Grandma was grandma for a long time.  But then grandma became gram.  And gram had secrets.  Juicy ones.  Secrets I can only recount over whiskey and the thin striping-upward of a stubborn gray twist like that which came from the candled ends of grandma's fags, which became grandma herself - The Stubborn Gray Twist.  Her transformation didn't happen quickly.  Suspiciously, it happened at exactly the pace of my growing up.  Right now Irv Williams' saxophone is bouncing around the walls of our house, and that was step one.  Can you understand closing your eyes and wetting your lips to a saxophone croon in the basements of St Paul jazz clubs?  Then you understand the class of Mickey.  Of modest means and serious opinion, the woman there has a strange clutch on culture.  She'll choose the St Paul Hotel restaurant and the Sonic drive-in on Robert Street in the same damn week, but rest assured, she'll complain about the quality of meat equally, at both.  My eyes have seen the glory of grandma on the back deck smoking in the feathered hood of a shin length parka, and in my head I have the run-around tales of a young woman not put-off by vulgarity and one who would come to detest bullshit. Or, at least that of others.

Some adventures you stop running.  Some of them you sit and you look.  It's best then, I have found, to listen closely.
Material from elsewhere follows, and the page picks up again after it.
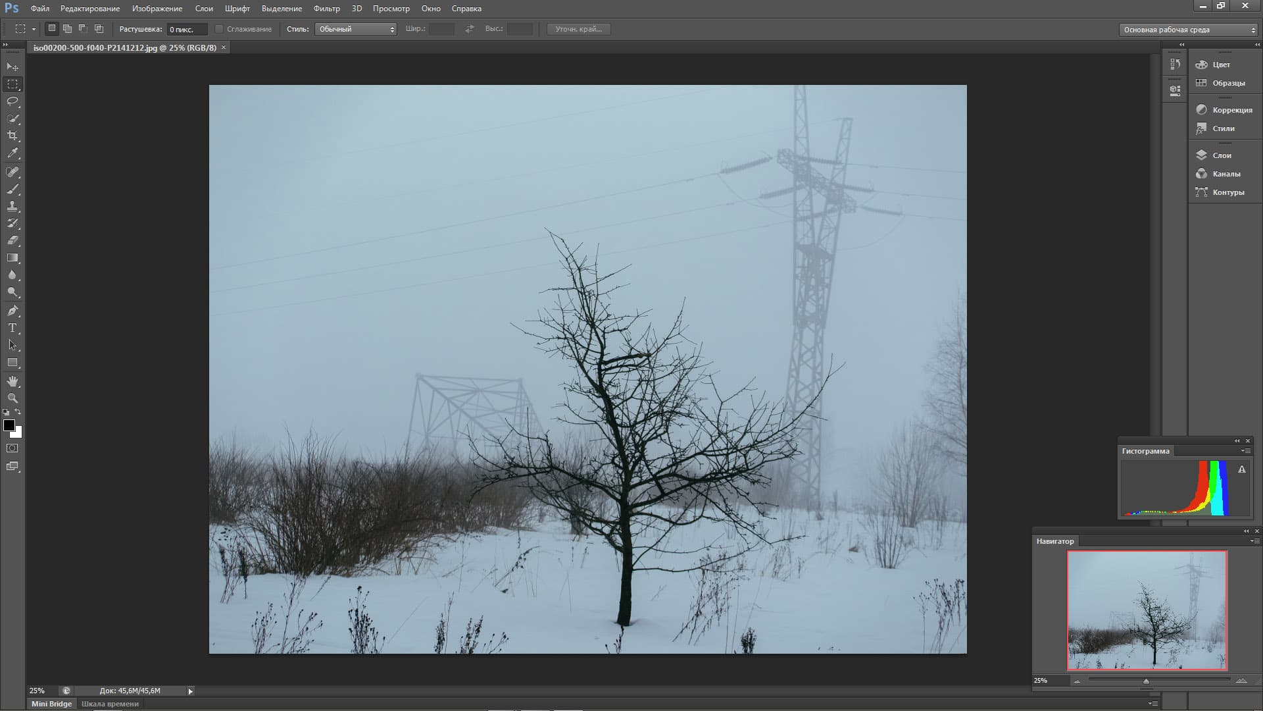Toggle Quick Mask mode
The height and width of the screenshot is (711, 1263).
pyautogui.click(x=12, y=448)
One afternoon, in 2010, I was at grandma's apartment on Delaware Street, in Mendota Heights.  The Peterson family was in the midst of migration.  To the foothills and mountains of Colorado, from the Oregon high desert to the Seattle coast.  We ate Domino's.  She was duly impressed by their new crust and refurbished image.  We drank red wine.  Grandma's apartment was zigged with small gauge oxygen tubing while still dotted by the occasional ash tray.  She was careful, she assured me.

In the corner near the sliding door, she'd propped her newest drawing.  We ate our pizza on paper plates that sogged quickly and rested our meal on ottomans and end tables.  We looked out her balcony window at a patch of trees too small for Google maps but large enough.  Large enough.  We made our trade in stories.  We compared what we knew about being young.  And we found ourselves in the dark.  We watched the sun set on the outer reaches of South St Paul and having needed no light in the afternoon, slowly faded to a dimmed apartment. By the end, we submitted the gentle confessions of two people who are, at their base, profoundly grateful to have the other's presence, if unsure of the feeling's mutuality.  These are the adventures you sit down for.

It's in the most wicked of storms and liquor kissed music venues that I'm surest to think of gram.  I'm not likely to wish her peace in her rest.  I suppose she'd rather take truth from me, an honest history's telling.

Here you are gram.

We could all use more glasses of wine near windowed sunsets with our beloved grandmothers.  We could all use more unanticipated friendship, more unexpected love, more of the stories we really remember about ourselves, more of the memories that bare our honest histories onward.

In all the ways that matter it would be better if I could get to know this place in the same way I got to know you.  Honesty instead of protocol, a few frank conversations, recognizing a mutual appreciation for beauty.  I love you as the holidays descend on us, as I always love you.  

May your paths be alight with snow, and jazz, and the love of your grandson.